Segment Start: Data in this exercise
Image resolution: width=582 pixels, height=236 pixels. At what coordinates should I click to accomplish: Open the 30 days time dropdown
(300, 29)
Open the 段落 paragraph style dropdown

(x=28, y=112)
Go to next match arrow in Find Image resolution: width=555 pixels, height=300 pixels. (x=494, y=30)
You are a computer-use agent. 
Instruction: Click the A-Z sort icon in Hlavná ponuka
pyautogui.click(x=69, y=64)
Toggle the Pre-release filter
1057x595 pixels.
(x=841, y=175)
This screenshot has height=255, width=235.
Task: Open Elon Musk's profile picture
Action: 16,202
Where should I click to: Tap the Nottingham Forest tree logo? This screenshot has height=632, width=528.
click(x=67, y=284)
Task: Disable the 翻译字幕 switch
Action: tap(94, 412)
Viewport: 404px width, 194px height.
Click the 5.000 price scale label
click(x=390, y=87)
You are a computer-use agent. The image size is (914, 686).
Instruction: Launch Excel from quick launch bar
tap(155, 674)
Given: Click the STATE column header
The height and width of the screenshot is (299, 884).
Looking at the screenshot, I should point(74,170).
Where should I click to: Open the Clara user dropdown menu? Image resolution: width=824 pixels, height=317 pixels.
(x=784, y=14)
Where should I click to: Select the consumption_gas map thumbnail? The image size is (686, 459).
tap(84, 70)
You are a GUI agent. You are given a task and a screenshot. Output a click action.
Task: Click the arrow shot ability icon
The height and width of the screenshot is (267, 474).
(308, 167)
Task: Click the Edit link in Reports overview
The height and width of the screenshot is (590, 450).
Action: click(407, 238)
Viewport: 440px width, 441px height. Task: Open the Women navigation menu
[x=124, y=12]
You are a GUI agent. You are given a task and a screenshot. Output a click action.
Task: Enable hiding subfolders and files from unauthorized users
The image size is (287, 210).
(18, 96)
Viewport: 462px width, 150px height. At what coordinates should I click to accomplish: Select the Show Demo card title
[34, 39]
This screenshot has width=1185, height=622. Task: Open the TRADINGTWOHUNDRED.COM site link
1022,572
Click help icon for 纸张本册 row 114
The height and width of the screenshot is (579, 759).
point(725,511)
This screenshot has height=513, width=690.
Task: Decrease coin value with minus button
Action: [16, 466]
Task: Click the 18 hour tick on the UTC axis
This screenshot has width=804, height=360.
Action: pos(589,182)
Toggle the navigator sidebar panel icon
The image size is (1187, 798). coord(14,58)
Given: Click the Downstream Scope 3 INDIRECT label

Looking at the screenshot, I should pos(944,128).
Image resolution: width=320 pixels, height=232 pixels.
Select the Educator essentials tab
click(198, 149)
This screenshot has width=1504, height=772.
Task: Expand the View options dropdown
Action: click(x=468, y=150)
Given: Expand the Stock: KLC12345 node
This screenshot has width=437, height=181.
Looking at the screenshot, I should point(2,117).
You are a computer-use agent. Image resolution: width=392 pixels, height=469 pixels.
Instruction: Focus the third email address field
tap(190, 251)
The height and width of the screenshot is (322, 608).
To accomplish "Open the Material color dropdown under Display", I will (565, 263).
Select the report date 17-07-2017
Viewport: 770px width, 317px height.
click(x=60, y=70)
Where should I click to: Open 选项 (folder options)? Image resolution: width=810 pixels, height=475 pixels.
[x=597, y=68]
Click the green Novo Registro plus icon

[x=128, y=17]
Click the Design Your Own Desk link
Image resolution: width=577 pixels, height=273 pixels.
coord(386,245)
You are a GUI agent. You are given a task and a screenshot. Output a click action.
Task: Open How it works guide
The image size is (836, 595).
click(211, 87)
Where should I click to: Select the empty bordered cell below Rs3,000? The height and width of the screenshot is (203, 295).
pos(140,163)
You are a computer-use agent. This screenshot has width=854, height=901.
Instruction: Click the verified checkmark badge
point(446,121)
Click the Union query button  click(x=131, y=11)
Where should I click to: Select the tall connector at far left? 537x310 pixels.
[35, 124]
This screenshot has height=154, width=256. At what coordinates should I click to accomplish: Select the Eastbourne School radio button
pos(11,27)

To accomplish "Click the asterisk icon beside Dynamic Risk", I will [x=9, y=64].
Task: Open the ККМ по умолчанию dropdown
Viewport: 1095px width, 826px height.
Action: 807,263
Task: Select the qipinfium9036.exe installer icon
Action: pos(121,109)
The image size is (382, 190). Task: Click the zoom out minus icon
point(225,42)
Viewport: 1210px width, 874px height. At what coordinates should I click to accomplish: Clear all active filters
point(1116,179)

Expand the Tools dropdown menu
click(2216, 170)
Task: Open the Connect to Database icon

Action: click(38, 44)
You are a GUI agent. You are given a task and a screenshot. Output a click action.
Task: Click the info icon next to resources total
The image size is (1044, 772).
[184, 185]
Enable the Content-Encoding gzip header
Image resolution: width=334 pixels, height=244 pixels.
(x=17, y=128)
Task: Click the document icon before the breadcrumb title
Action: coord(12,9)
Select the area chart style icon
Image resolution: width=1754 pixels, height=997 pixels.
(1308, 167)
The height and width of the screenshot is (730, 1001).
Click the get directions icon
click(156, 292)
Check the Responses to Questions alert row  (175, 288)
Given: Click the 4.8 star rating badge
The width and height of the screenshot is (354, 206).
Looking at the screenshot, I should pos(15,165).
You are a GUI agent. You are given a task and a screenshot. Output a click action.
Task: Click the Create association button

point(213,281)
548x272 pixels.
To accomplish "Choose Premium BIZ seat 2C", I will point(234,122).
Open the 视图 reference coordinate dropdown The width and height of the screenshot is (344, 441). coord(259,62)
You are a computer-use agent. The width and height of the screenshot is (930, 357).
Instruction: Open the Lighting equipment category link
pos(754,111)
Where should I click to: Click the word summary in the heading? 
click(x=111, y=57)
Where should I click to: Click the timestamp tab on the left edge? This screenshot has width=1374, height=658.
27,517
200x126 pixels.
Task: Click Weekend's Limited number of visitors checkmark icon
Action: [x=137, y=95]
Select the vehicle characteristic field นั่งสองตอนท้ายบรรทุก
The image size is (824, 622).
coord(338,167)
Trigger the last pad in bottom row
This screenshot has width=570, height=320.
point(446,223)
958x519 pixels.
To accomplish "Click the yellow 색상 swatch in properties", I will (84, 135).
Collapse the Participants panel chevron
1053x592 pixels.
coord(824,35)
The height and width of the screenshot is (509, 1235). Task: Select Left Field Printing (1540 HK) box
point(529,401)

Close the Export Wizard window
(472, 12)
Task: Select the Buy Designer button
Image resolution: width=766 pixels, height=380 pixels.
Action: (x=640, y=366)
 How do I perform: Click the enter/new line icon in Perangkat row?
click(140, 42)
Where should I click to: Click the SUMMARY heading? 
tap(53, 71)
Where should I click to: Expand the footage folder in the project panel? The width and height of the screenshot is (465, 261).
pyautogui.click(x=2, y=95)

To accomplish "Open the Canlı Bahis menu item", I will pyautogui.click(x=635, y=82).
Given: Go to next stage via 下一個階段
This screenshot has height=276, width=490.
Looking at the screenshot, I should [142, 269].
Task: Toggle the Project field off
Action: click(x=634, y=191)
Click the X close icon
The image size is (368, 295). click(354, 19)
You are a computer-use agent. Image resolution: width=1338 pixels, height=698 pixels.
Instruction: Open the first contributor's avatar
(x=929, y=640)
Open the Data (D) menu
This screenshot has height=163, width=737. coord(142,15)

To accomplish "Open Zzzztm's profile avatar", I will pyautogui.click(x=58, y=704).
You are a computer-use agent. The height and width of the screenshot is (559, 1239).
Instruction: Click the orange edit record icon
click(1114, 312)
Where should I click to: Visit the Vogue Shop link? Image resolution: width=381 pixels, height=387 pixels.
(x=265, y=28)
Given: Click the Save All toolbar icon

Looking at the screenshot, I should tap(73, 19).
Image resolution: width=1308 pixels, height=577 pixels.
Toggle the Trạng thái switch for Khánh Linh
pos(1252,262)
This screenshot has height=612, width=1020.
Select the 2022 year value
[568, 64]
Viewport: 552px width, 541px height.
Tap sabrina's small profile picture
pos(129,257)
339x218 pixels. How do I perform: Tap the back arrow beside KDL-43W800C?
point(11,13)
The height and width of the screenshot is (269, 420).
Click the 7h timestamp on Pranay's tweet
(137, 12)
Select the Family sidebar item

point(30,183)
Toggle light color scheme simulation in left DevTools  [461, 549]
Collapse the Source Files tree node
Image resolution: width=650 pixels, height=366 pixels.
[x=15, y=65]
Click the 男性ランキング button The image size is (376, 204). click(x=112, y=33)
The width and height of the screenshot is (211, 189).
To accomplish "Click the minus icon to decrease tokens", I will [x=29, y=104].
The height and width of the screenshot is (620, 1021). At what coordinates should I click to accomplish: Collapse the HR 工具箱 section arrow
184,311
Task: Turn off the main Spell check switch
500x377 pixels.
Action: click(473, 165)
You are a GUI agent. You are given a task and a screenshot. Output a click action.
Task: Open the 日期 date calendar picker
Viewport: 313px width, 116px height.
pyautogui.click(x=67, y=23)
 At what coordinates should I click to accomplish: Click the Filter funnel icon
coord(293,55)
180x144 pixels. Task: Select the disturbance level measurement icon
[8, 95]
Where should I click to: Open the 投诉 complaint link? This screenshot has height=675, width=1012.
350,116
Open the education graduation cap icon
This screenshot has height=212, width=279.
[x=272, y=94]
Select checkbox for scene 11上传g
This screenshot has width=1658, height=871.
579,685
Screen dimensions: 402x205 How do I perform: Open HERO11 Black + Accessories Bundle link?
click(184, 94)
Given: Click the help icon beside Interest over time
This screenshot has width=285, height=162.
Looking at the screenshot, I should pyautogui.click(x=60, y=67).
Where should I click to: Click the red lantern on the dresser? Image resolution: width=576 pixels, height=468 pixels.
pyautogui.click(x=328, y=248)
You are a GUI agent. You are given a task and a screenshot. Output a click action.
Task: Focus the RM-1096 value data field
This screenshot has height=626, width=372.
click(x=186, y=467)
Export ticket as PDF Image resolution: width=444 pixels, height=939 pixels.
Segment End: Data in this exercise
> Your instructions: When the line with "How do I perform: Click" is reached in the data above, begin copying, and stop after the line with "Given: Go to next stage via 下一個階段"; copy each line exactly, both ends included.

> Answer area:
 How do I perform: Click the enter/new line icon in Perangkat row?
click(140, 42)
Where should I click to: Click the SUMMARY heading? 
tap(53, 71)
Where should I click to: Expand the footage folder in the project panel? The width and height of the screenshot is (465, 261).
pyautogui.click(x=2, y=95)

To accomplish "Open the Canlı Bahis menu item", I will pyautogui.click(x=635, y=82).
Given: Go to next stage via 下一個階段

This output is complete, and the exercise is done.